▶ _Selected text_

******************************

Tests **must not** call `psu.set_output(False)` or `psu.close()` — the conftest owns the lifecycle. See `docs/14_power_supply.md` §5.
### 8.2 `tests/hardware/frame_io.py``FrameIO`
Generic LDF-driven I/O. Three layers (`send`/`receive`/`read_signal`, `pack`/`unpack`, `send_raw`/`receive_raw`) plus introspection (`frame_id`, `frame_length`). Reusable for any frame in any LDF — no ALM-specific knowledge.
### 8.3 `tests/hardware/alm_helpers.py``AlmTester` + constants
ALM_Node domain helpers built on `FrameIO`: `force_off`, `wait_for_state`, `measure_animating_window`, `read_led_state`, `assert_pwm_matches_rgb`, `assert_pwm_wo_comp_matches_rgb`. Plus pure utilities (`ntc_kelvin_to_celsius`, `pwm_within_tol`) and the LED-state / pacing / PWM-tolerance constants.

******************************

▶ _Record extracts_

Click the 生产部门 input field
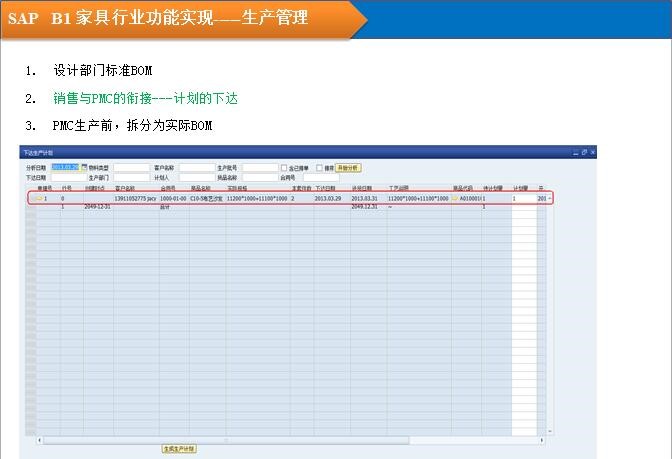672x459 pixels. (131, 177)
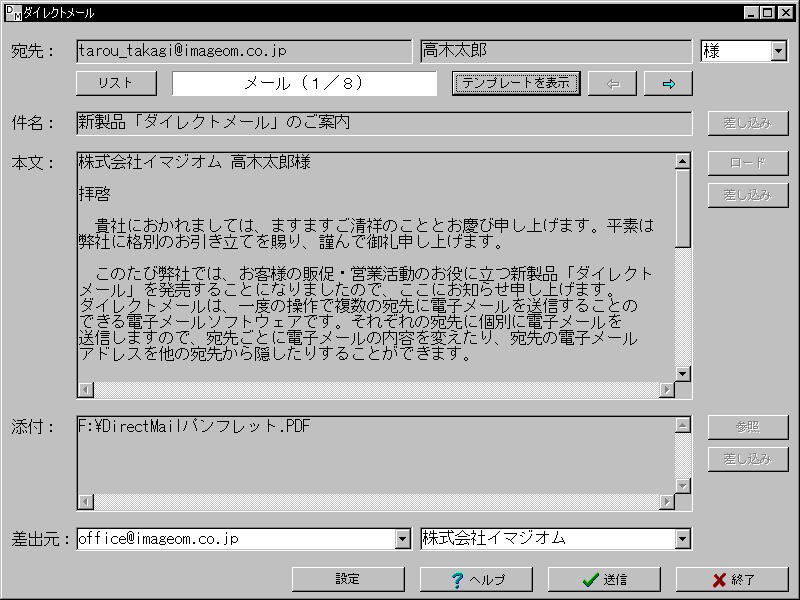Click the application icon in title bar
This screenshot has height=600, width=800.
(13, 12)
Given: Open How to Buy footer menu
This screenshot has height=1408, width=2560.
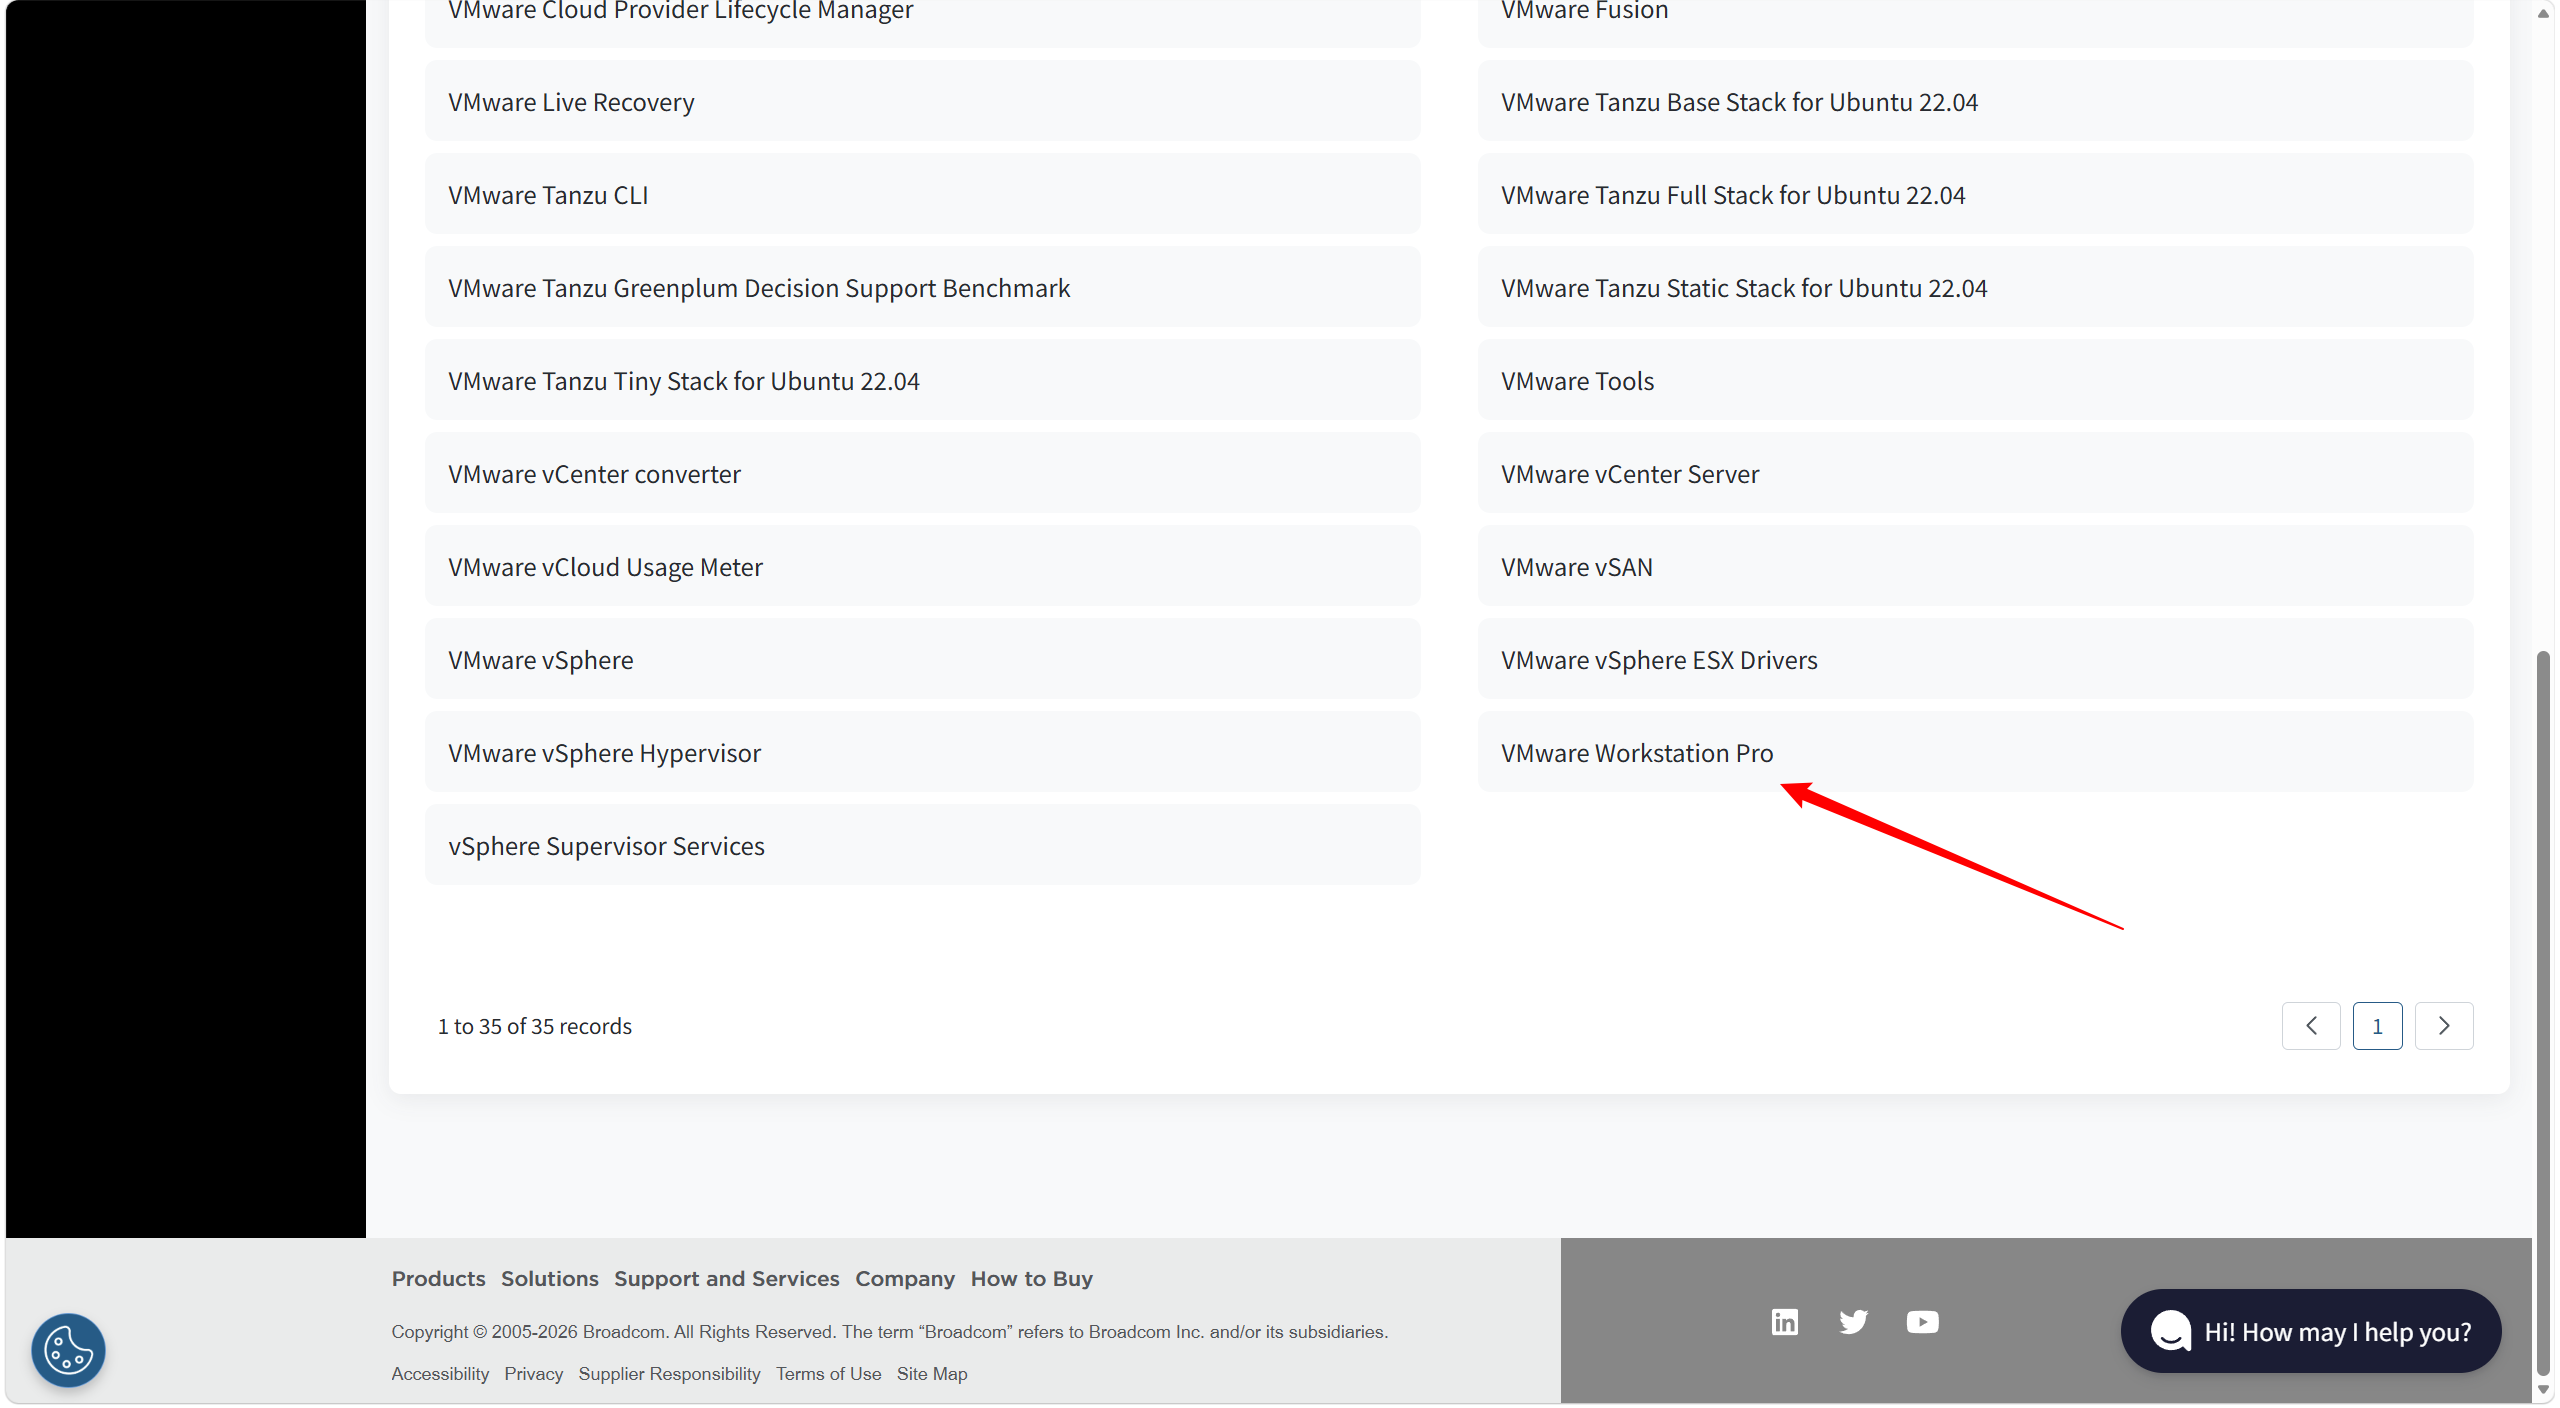Looking at the screenshot, I should (1031, 1279).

******************************

▶ _Given instruction 1_
Answer these about the hardware test documentation:
(a) Which two calls must tests not make, and what owns the lifecycle instead?
(b) Which file contains `FrameIO`?
(c) Which two pure utilities does `AlmTester`'s module provide?
▶ _Given instruction 2_
In the hardware test documentation, write out the passage from "Tests **must not**" up to and including "no ALM-specific knowledge.".

▶ _Final answer 1_
(a) `psu.set_output(False)` and `psu.close()`; the conftest owns the lifecycle.
(b) `tests/hardware/frame_io.py`
(c) `ntc_kelvin_to_celsius` and `pwm_within_tol`

▶ _Final answer 2_
Tests **must not** call `psu.set_output(False)` or `psu.close()` — the conftest owns the lifecycle. See `docs/14_power_supply.md` §5.
### 8.2 `tests/hardware/frame_io.py``FrameIO`
Generic LDF-driven I/O. Three layers (`send`/`receive`/`read_signal`, `pack`/`unpack`, `send_raw`/`receive_raw`) plus introspection (`frame_id`, `frame_length`). Reusable for any frame in any LDF — no ALM-specific knowledge.